Individual ex vivo drug responses might not predict overall chemosensitivity. Therefore, we investigated how the combination of multiple ex vivo drug responses could be used to predict chemosensitivity. Because the majority of relevant drugs with significant differences were found among the chemotherapeutics (the treatment most individuals received in vivo), we focused on the group of chemotherapeutics to avoid overfitting. For variable selection, we built an elastic net logistic regression model and regressed ex vivo drug response profiles of individual chemotherapeutic agents to in vivo response (R versus PD; Fig. 3b and Supplementary Table 4).
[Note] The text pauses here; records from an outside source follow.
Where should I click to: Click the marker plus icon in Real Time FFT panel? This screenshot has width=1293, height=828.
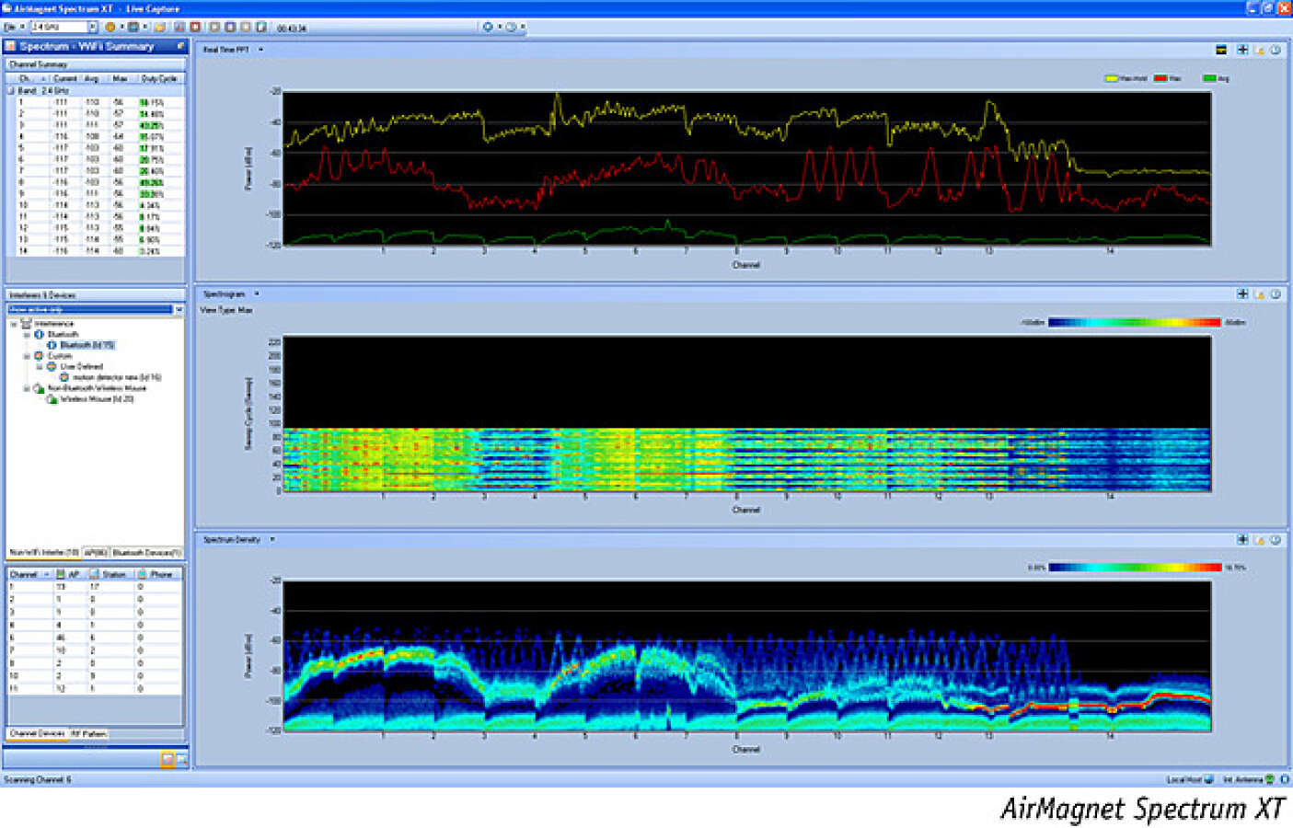click(1242, 50)
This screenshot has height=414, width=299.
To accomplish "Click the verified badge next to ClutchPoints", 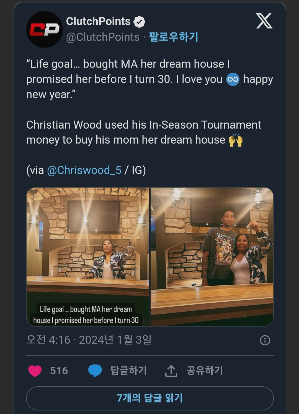I will pos(139,22).
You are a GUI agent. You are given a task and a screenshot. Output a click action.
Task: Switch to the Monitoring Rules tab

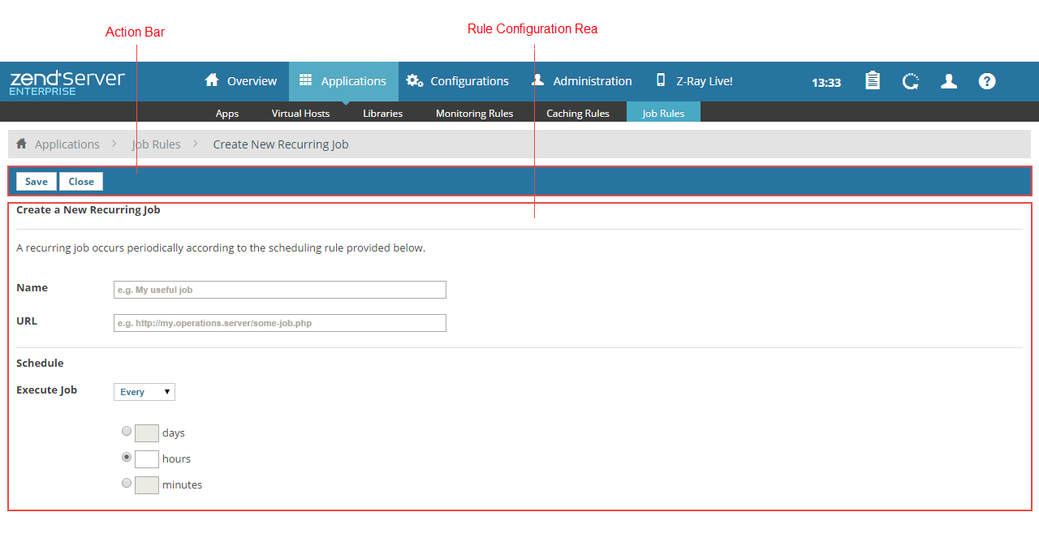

In total, we fitted 1,000 models based on different randomly selected folds. In more than 80% of all models, both vinca alkaloids, vincristine and vindesine, the two anthracyclines idarubicin and mitoxantrone and the purine analog cladribine were selected as prognostic features. Our models including the five above-mentioned chemotherapeutics reached a median cross-validation area under the receiver operating characteristic curve (AUROC) of 0.84 to 0.85, highlighting the discriminative ability of these models.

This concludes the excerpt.